We need a laugh, because he’s under the bed again. Sometimes we see the fuse snap in person. Other times, we only realise he’s gone when we hear the upstairs thumping of short, angry legs and the tell-tale sweep of a slowly closing bedroom door. He’d prefer to slam it, of course, but it’s a little too flush with the carpet.

Very nearly five, my son is now less likely to throw the tantrums that typified his twos and threes. These, you might recall, were thrilling, primal things, great big explosions in primary colours, alarming in their fierceness and sincerity. He’d stamp his feet and clench his fists and say things like, ‘I feel like an Incredible Hulk.’ Except he couldn’t quite pronounce ‘hulk’ properly, and thus was reduced to saying, ‘I feel like an incredible hug.’

These days such outbursts are rare and we’ve watched with amazement as he’s grown to share and even compromise with a maturity that’s startling to see, especially in someone who still thinks all cats are girls and all dogs are boys. This makes his recent strops all the more difficult to watch, since they’re not so much tantrums as grand sulks.

The triggers are common; sharing, having a toy taken off him by a friend, or detecting that someone is treating him unkindly. Laughter, too, has become a touchy subject, and to mistime any laughter in his direction is like buying him a one-way ticket to the underside of Bedsville.
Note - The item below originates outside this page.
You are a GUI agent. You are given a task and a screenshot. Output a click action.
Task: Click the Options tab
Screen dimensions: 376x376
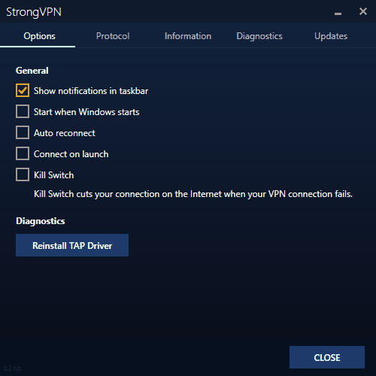38,36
My in-laws were here when he came home from school with a Union Jack he’d made for the coronation. From an artistic standpoint, my wife was delighted at his handiwork – say what you want about the British flag, it is difficult to draw – but thought her parents would get a kick out of seeing their English grandson waving it in their faces. She was right, but phrased this poorly.
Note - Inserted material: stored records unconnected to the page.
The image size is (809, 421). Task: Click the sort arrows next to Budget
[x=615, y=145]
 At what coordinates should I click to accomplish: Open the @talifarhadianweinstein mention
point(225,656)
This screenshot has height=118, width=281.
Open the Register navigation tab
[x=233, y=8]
‘Go out to the garden and show them, they’ll laugh,’ she said. ‘Why?’ he asked, his nose already crinkling. ‘Why would they laugh at meeeeeeee?’ An ascending scale of vowels trailed all the way up to his sulking place, which is where I find him minutes later.

I reach in to console him, hoping to hold his hand as I speak, but finding only his leg, so I hold that instead.
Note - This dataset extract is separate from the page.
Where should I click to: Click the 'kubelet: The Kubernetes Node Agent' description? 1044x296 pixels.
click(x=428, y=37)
I tell him no one was laughing at him and that it’s hard to feel like people don’t take you, or your art, seriously.

I tell him it looks nice and cosy under there, but I can’t fit. ‘I’m not coming out,’ he says, with the slightest hint of a chuckle at his ungainly father. ‘All right then,’ I say, grunting like a washed pig as I slide myself in beside him. I can’t move my head, but it’s pointed straight at him as he begins to laugh. ‘Don’t move,’ he says, as the hysterics take over, ‘you’ll hurt that great big nose.’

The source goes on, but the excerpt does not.